For those testing waters in equities
Have you traditionally been a debt investor but now wish to test waters in equities? Then, debt-oriented funds such as Birla Sun Life MIP II Savings 5 (Birla Savings 5), which have limited exposure to equities, may fit your requirement.
With a five year return of 10.5 per cent compounded annually, the fund managed a good 3-3.5 percentage points more than its benchmark Crisil MIP Blended Index, as well as its category average.
The fund appears well poised to capitalise on a falling interest rate scenario and has increased the average portfolio duration of its debt instruments in recent times.
Birla Savings 5 is suitable only for conservative investors. If you want to make a beginning in equities and cannot take any short-term declines in your stride, then this fund will suit you. If you are already an equity investor and want to use a debt-oriented fund merely as a diversifier, then you may prefer peers from the HDFC and Reliance stable over this fund.
The latter funds hold a record of delivering superior returns in the long term, buttressed by a higher equity exposure of 20-25 per cent. Birla Savings 5, on the other hand, has restricted equity exposure to less than 10 per cent in volatile markets and at best goes to 15 per cent in rallying equity markets.
Use the fund as a launch pad into equities and hold a 2-3 year time frame while investing through SIPs. If you have a longer time frame of say five years or over, then lump sum investments can also be considered.
Birla Savings 5 has been a conservative fund as far as its equity calls go. It kept its equity exposure very low or nil during equity market routs. In the last few years of volatile markets too, it restricted equity holdings to about 10 per cent and focused well on the more lucrative debt segment.
As a result, its five year record is actually even better than top peers. But that also meant losing out on equity opportunities in years such as 2012. Hence, over a three-year period, the fund is next only to peers from HDFC and Reliance fund houses. In fact it marginally lagged its benchmark over a period of one year as a result of lower equities in 2012.
Still, in the last 3 years, on a rolling one-year return basis, it did not see any declines at all, even as its peers did, suggesting that it is suitable for investors wanting to contain falls.

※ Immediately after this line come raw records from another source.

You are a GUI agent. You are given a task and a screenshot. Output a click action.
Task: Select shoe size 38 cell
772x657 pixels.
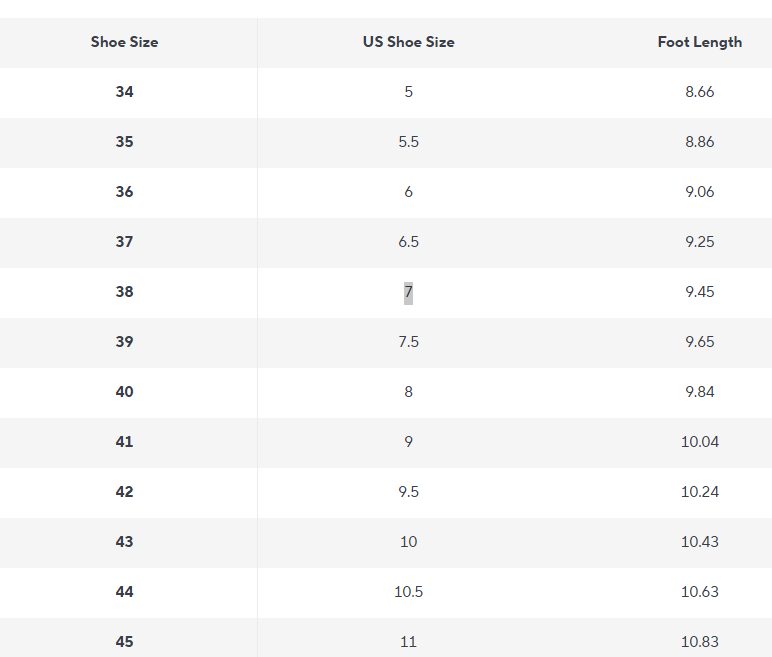(x=124, y=292)
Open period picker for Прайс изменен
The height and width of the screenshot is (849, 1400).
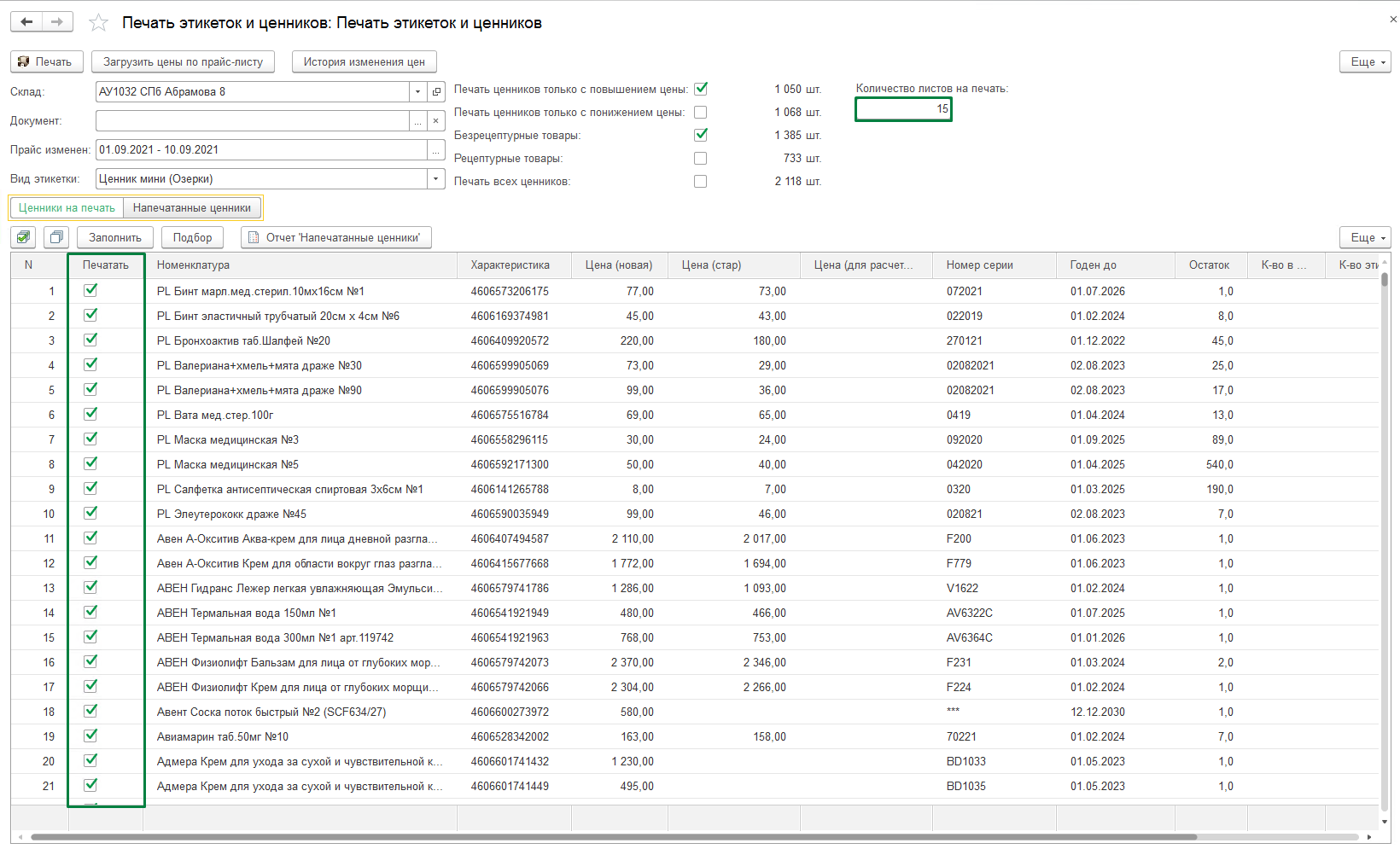436,150
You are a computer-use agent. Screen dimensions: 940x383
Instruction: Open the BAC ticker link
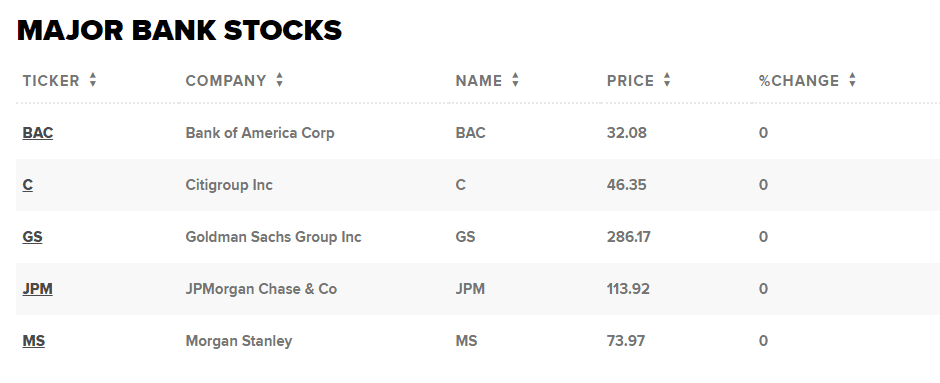coord(38,133)
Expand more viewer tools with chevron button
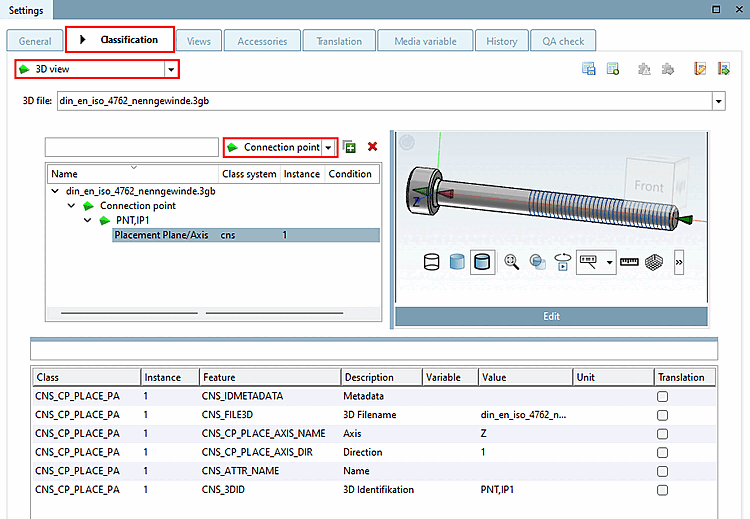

While the fund has bucked the category trend in earlier years too, it did so by taking some risks in the debt component. In 2008 for instance, when most other MIPs and debt-oriented funds fell into negative territory, the fund managed a whopping 28 per cent return.
This return was possible not merely by avoiding equities, but by taking aggressive debt calls when rates fell (and long dated gilt instruments rallied). This did entail some risk. But since then, the fund has not been too bold with its debt exposure.
In the month ending March, quite a few debt-oriented funds have increased the average maturity of their portfolio and Birla Savings 5 too did so. This suggests that it is anticipating an interest rate fall and price rally in ensuing months.
The fund has a majority of its assets in AAA-rated bonds. About 12 per cent of its assets are in government bonds and about 9.7 per cent of them in equities. Its equity portfolio has an eclectic mix of large-cap stocks such as ITC, Reliance Industries and NTPC, as well as mid- and small-cap stocks such as V-Mart Retail, City Union Bank and Jyothy Laboratories.
The fund has a track record since 2004 and is managed by Satyabrata Mohanty and Kaustabh Gupta from June 2009.